How do we ensure productivity for developers building microservices
How do I govern my data fabric across my event-driven architecture once I get there? If you don't expose metadata & data and make it consumable for other teams then these business questions cannot be answered.

Technology specialization or data observability?

There is a major catch when it comes to overseeing a healthy migration. More data domains means more diverse problems, which requires more specialization. It is a lot easier to find support for an issue in a Oracle-based legacy monolith versus the marketing application built on Apache Spark, Cassandra and Apache Kafka.

For those turned off by these stipulations, remember why you chose to break down a monolith: to separate the app delivery cycles of your teams and innovate more easily with less risk. If you run a dev team releasing a front-end of an audio streaming service, for example, you can deploy without worrying about corrupting album artwork.

Luckily, you can break down a monolith, push innovation, and still keep high standards of reporting and collaboration.

The stairway to greater data products

A recent talk by Goldman Sachs at AWS ReInvent detailed how they are re-architecting their applications to be event-driven, decoupled through an MSK Kafka cluster. Each Goldman Sachs product team would have different tooling, practices and technology. If the CTO wanted to build a new service that overlaps the payment services and CRM projects, it would be a challenge to understand the data domain across the two different teams.

breaking down a monolith - data observability

The one piece in common is the data fabric in Kafka.
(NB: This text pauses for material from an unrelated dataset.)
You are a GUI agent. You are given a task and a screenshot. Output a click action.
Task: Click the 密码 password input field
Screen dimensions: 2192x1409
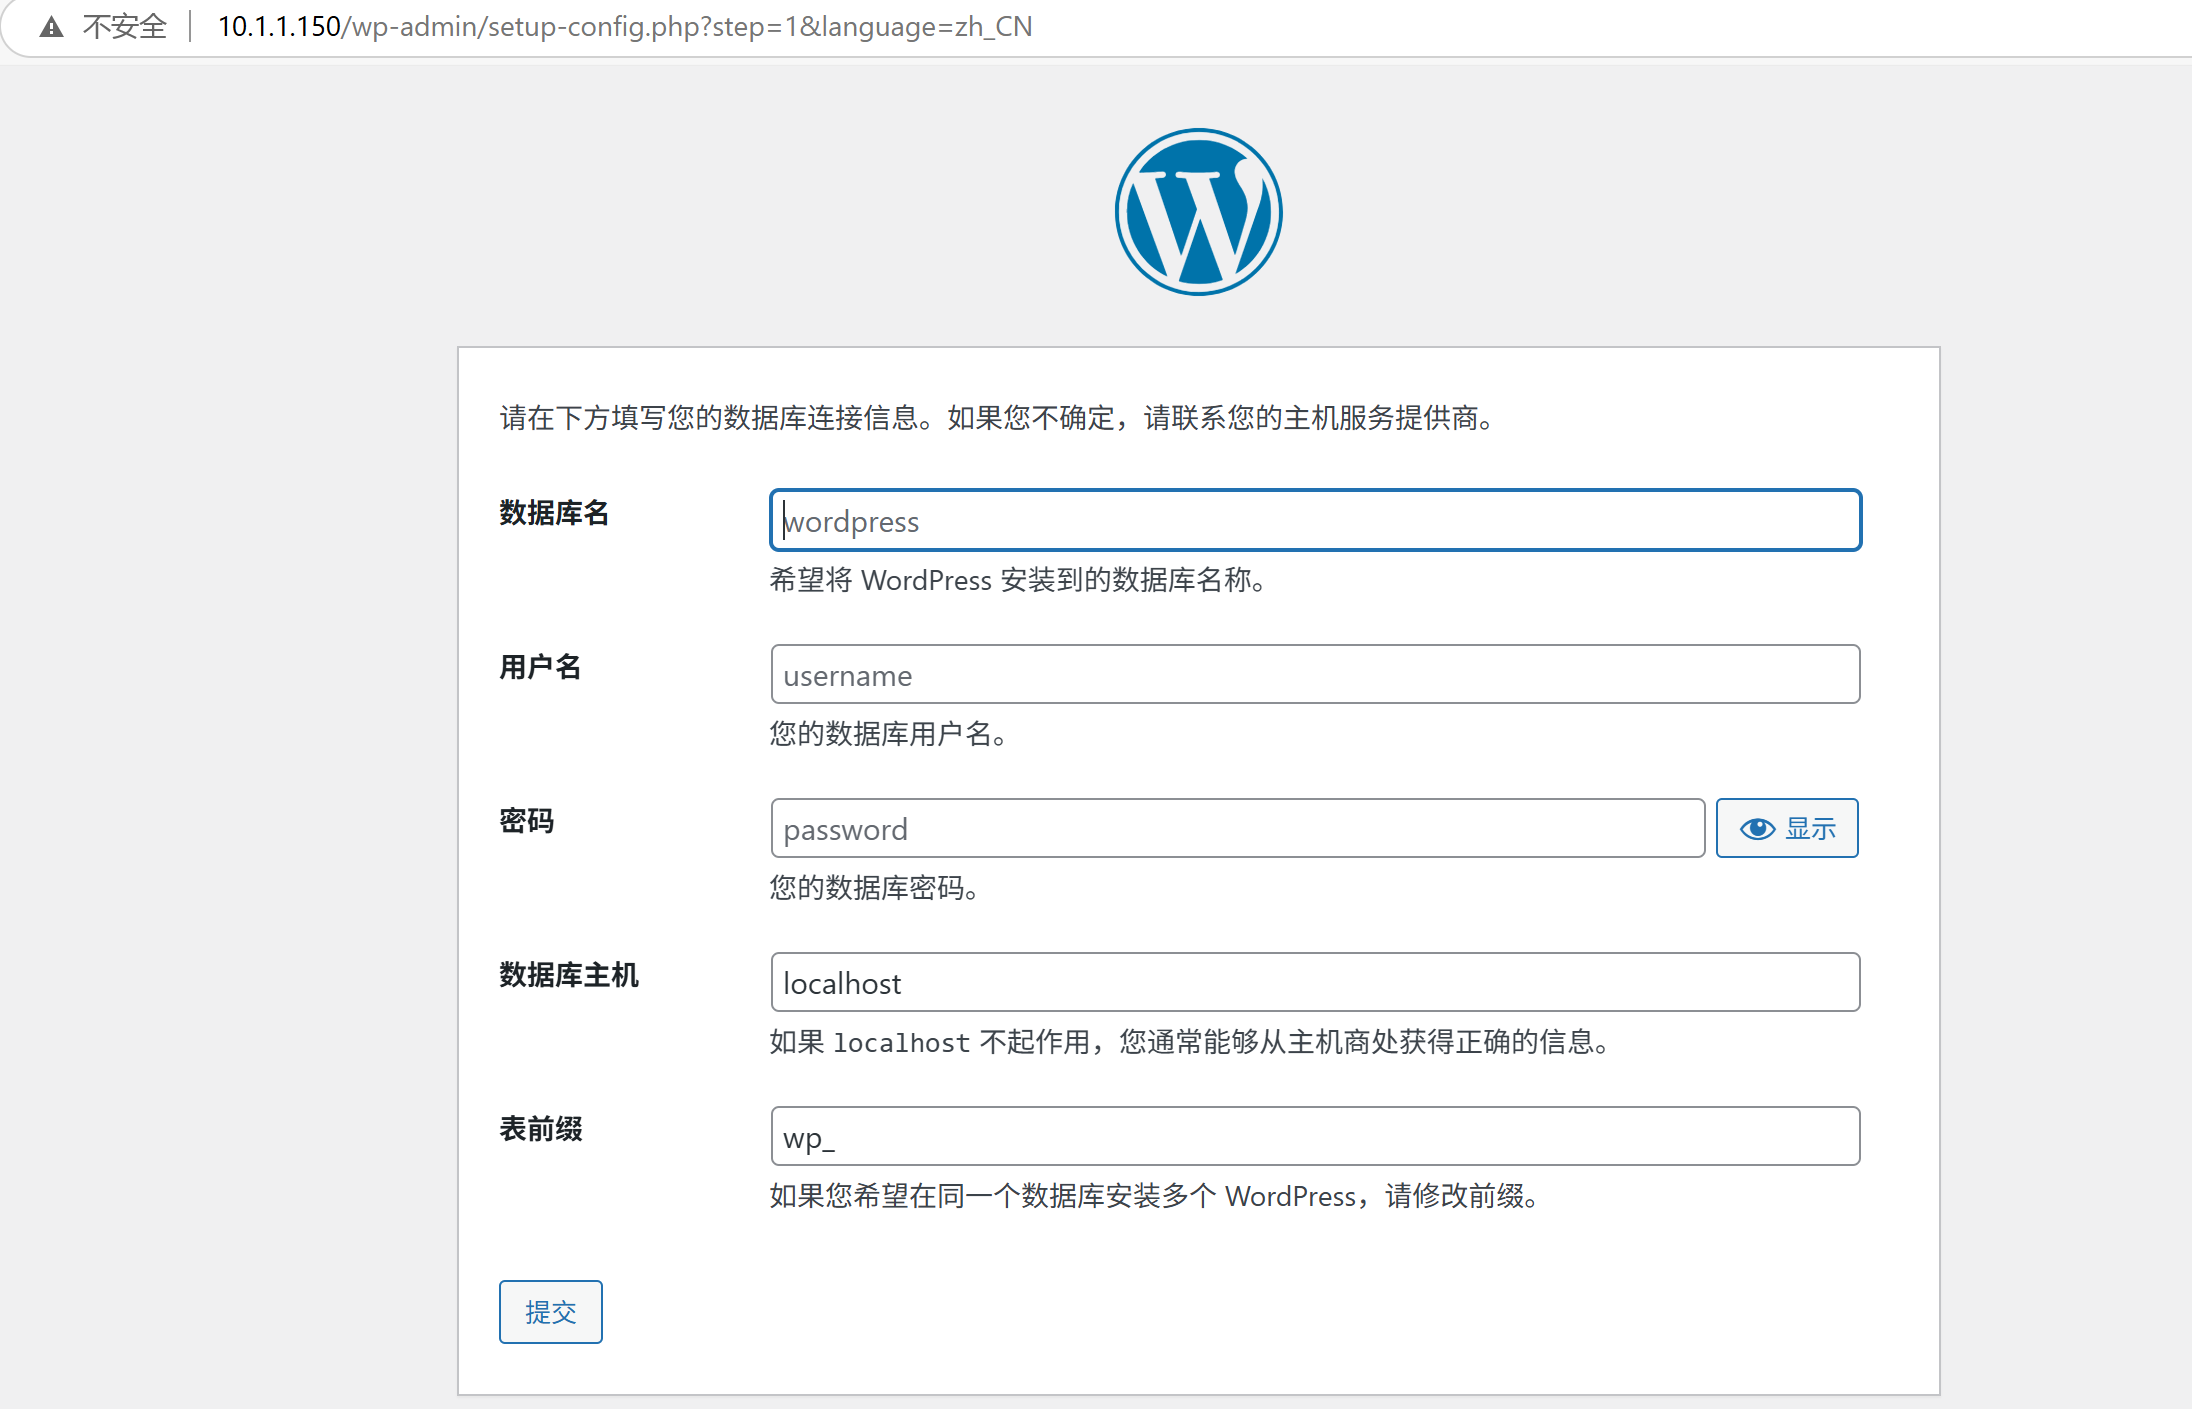point(1237,829)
To have your cake and eat it too, one must lean into DataOps to create a Data Mesh . If you're breaking up your application and engineering team into 7 pieces, great collaboration tooling will be needed to bring the data domains back together.

Beyond a surge in the number of discrete components you need to govern, there are a few other challenges and moving parts to monitor across microservices:

Infrastructure metrics, such as host CPU and memory
Container runtime and Kubernetes metrics
Application metrics, such as request rate and duration

Developers need to ensure that data can be consumed by different teams with the context to understand and operate streaming data flows and applications (potentially with varying levels of technical skill).

Lenses can help reduce the complexity in managing your data fabric when breaking down a monolith into microservices with Apache Kafka. One impactful way of interfacing with this data is through a data catalog, enabling developers to find, inventory and analyze distributed and diverse datasets across your streaming data and applications.

Metadata can then be consumed by different teams via this real-time data catalog almost as you would use Google Search, or peruse a digital library of all Jimmy Page’s guitar riffs to write something new. Here you can do the following:

Debug applications and inspecting message payload with SQL
Look up partitioning information
Oversee infrastructure health as you decouple and migrate services
View consumer lag
Explore business metrics across different applications to enrich or create new data products

Cataloguing data is a valuable way to simplify operations on the road from monolith to microservices.

Breaking down the monolith remains a necessity for a reason. Industries like banking and insurance are flooded with new, nimble competition. So stick with your convictions, innovate, and build data products, just be sure you prepare a data mesh to keep the application consumable across teams.

To bring this full circle, Stairway to Heaven remains one of the greatest songs of all time, no matter what Wayne’s World or any critic says.